December 23, 2005 7:38 AM   Subscribe

Is there some sort of mental disorder, syndrome or condition that causes people to prefer eating off OTHER people's plates?

My wife -- who knows I'm posting this (and is just as curious as I am) -- is obscessed with leavings. If she and I go out to eat and order EXACTLY THE SAME THING, she'll eye my plate enviously. Whenever I eat anything, I gradually become aware of her staring at my plate. If I just hand her my plate, she doesn't want it. She's waiting for me to be done so that she can grab anything I left behind. She gets upset if I completely clean my plate. She can't explain it, but she insists that other people's crumbs taste better than anything on her plate -- even crumbs on her own plate.

I'm a germaphobe, so this goes against every fiber of my being. To me, if food has been near another person, it's tainted.

Generally, we joke about this whole thing, but we've both noticed that it's slowly getting worse. At work, she'll sneak into conference rooms after lunch and pick at whatever is on the plates. (I've actually thought about having a big banquet for her next birthday and not inviting her until after the dinner is over.) In true George-Costanza style, she has started eyeing candy dropped on the sidewalk or half-eaten items in the trash. She doesn't give in to these desires, but just the fact that she'd CONSIDER eating something from the garbage makes me feel sick.

Do any of you (or does anyone you know) "suffer" from this? ("Suffer" is in quotes, because my wife isn't feeling any pain. She's enjoying herself. If anyone is suffering, it's me!) What causes it?
posted by grumblebee to Health & Fitness (39 answers total) 2 users marked this as a favorite
 
You don't necessarily need to answer this publically, but does she have other food issues? The first thing that's jumping to my mind is guilt about eating, and so the taboo of "forbidden" food somehow seems appealing.
posted by occhiblu at 8:00 AM on December 23, 2005


I've actually thought about having a big banquet for her next birthday and not inviting her until after the dinner is over.

Can't...breathe...

Er. Well, it sounds like a slowly-progressing case of obsessive-compulsive disorder to me.
posted by Gator at 8:01 AM on December 23, 2005


I'm a germaphobe, so this goes against every fiber of my being. To me, if food has been near another person, it's tainted.

I'm not so sure about your wife, but I'm pretty sure this is a well-known mental disorder.
posted by odinsdream at 8:02 AM on December 23, 2005


Ha!

Perhaps I suffer a mild form of this.
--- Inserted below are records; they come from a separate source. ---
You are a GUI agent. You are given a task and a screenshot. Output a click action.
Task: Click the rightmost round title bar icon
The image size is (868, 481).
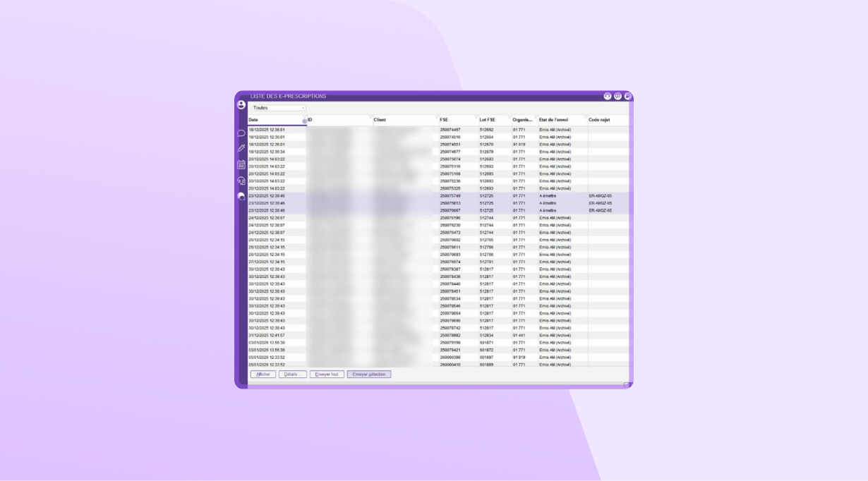(627, 96)
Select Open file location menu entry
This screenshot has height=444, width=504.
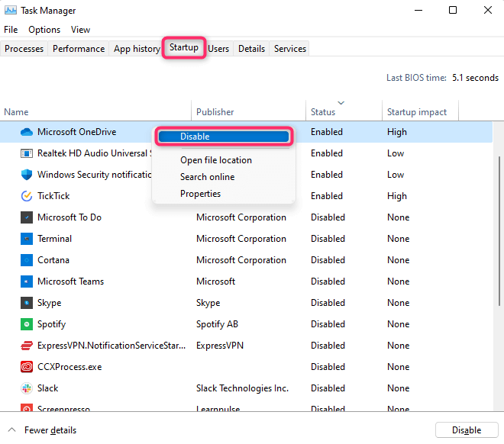[x=216, y=160]
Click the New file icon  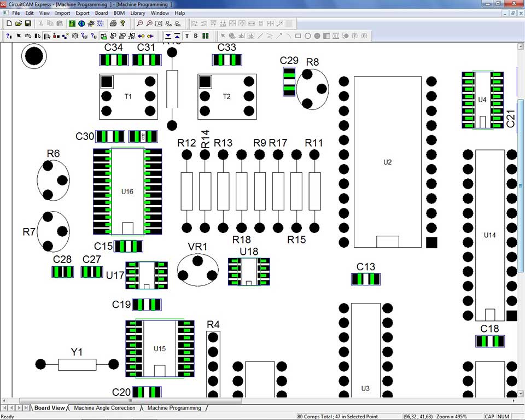9,24
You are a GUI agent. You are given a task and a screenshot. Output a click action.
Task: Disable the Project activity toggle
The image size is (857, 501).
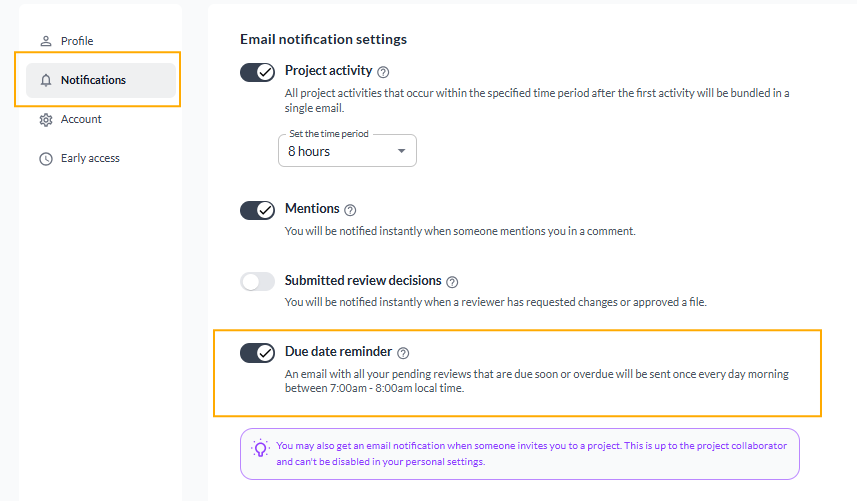pyautogui.click(x=257, y=72)
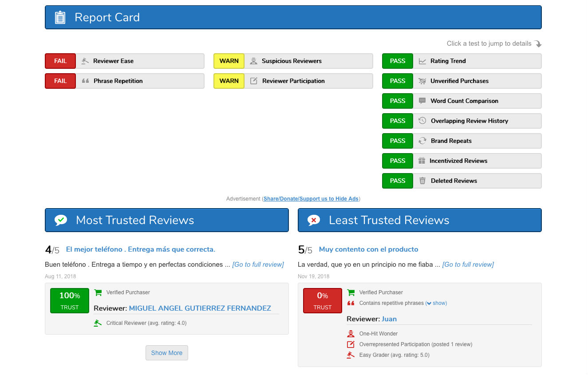Open reviewer Miguel Angel Gutierrez Fernandez's profile

pyautogui.click(x=200, y=308)
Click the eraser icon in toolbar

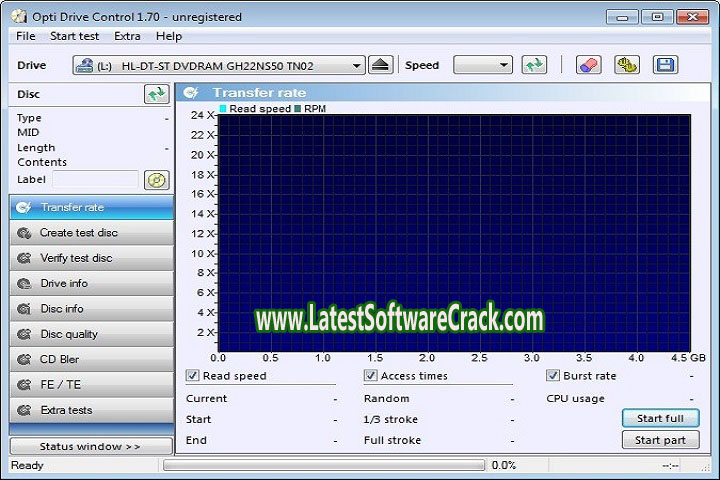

I don't necessarily need to eat things off everone's plates, but I do like to share food. To me, dining is a communal act. It brings me great pleasure when, at a nice restaurant, a group of friends performs the "let's share bites of each other's food" ritual. I always offer bites of my food to anyone at the table who expresses an interest. Much to my wife's chagrin, I often covet at least something on her plate, and I'm not shy about taking a nibble. This bothers her sometimes, but after seventeen years together she's mostly learned to live with it.

I must confess that I've eaten random leftovers many times. I don't do it always, but if I see something delicious going to waste, I have no problem saving it from a dirty plate (or — gasp! — even from the trash, though I'm quite particular about what I salvage and what types of trash cans I salvage from). Again, this isn't something I do often, but I do engage in the behavior from time-to-time.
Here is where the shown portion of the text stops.